**** Study text
Ther wasn't many inhabitants there prior to colonisation, but it was definitely used as a relocation area for some displaced indigenous people. The cultural significance of the area is completely valid though. The hanging tree (literally what it sounds like) along with the natural spring, should've been enough for the race track to have never been built. Let alone displacement of the same peoples for a second time.
How do you know there wasn't many inhabitants before colonisation? There are aboriginal wells there and other artefacts to prove otherwise... hanging tree?,,,that isn't there ,it burned down a long time ago from my understanding?
@sdjuxu there was no fulltime settlement by Aboriginals prior to colonisation, the mountains were a meeting place for the nearby nations. As far as I know the hanging tree is still there, as a kid we didn't know which tree it was but it turned out we camped underneath it. Getting out of their into normal housing was far better for most inhabitants, it was for my family.
It went anticlockwise. I did one lap-dash in 1978 on this circuit but had no idea what was involved in its construction. Just terrible what the indigenous population were forced to endure.
Yep definitely Counter clockwise,I saw many races,as a child you could still see the line up grid and there was an old controllers tower or race tower that was demolished at some stage
Sorry to be a bother lol. I get too excited when you upload lol. Yup. Track construction destroyed the naturally occurring spring that feeds the Kedumba Creek. This creek is what forms the Katoomba Falls that runs down into and through the kedumba vally. The word ‘Katoomba’ is a white Man anounciasion of the Koori ‘kedumba’ which is what Koori people called it.
I know people that are still alive today who lived there....ive been told violence and threats were made to get the aboriginal people to leave.... Now the land is owned by a "land council" and the original people sitll cant live there...shame shame shame...
@@sdjuxu Wikipedia has all the info of the removal of aboriginal people from Hill 60 around WW2 so they could build the Illowra Battery. A defence fortification incase the Japanese forces invaded. Very interesting stuff. Thanks for the comment.
That’s right. The gully was occupied before white settlement. Also lots of sad stories as this also became a resettlement location for Koori people as whites moved into their lands. Their nirvana became a place of squalor and disease and extreme hardship. Then we put a racetrack on it. I’ve walked Catalina a few times. Always try and envision how it was when it was a garden of eden.
The gully wasn't inhabited before white settlement, they were forcibly moved there from there traditional lands to build Sydney. If you look in 1974 World Encyclopedia, there is a photo with a dairy farm where the marshalling area was.
@@lorraineamos1480 my grandparents were part of that community, after their parents were displaced. The Blue Mountains was a meeting place for different neighbouring nations. The gully was my playground growing up, if there was anything like that down there I would of known about it, of course I wasn't aware that our campsite down there was under the old hanging tree.
********
* [Task directions]:
In the race track comments, the comment that begins "Sorry to be a bother" follows the water from its source downstream. List in order each place it names along the way.
**** Dataset content
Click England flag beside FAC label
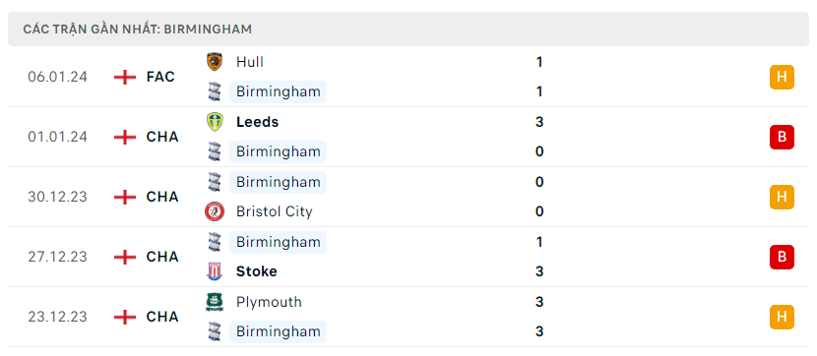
********
* [Solution to the problem]:
- the naturally occurring spring
- Kedumba Creek
- Katoomba Falls
- the kedumba vally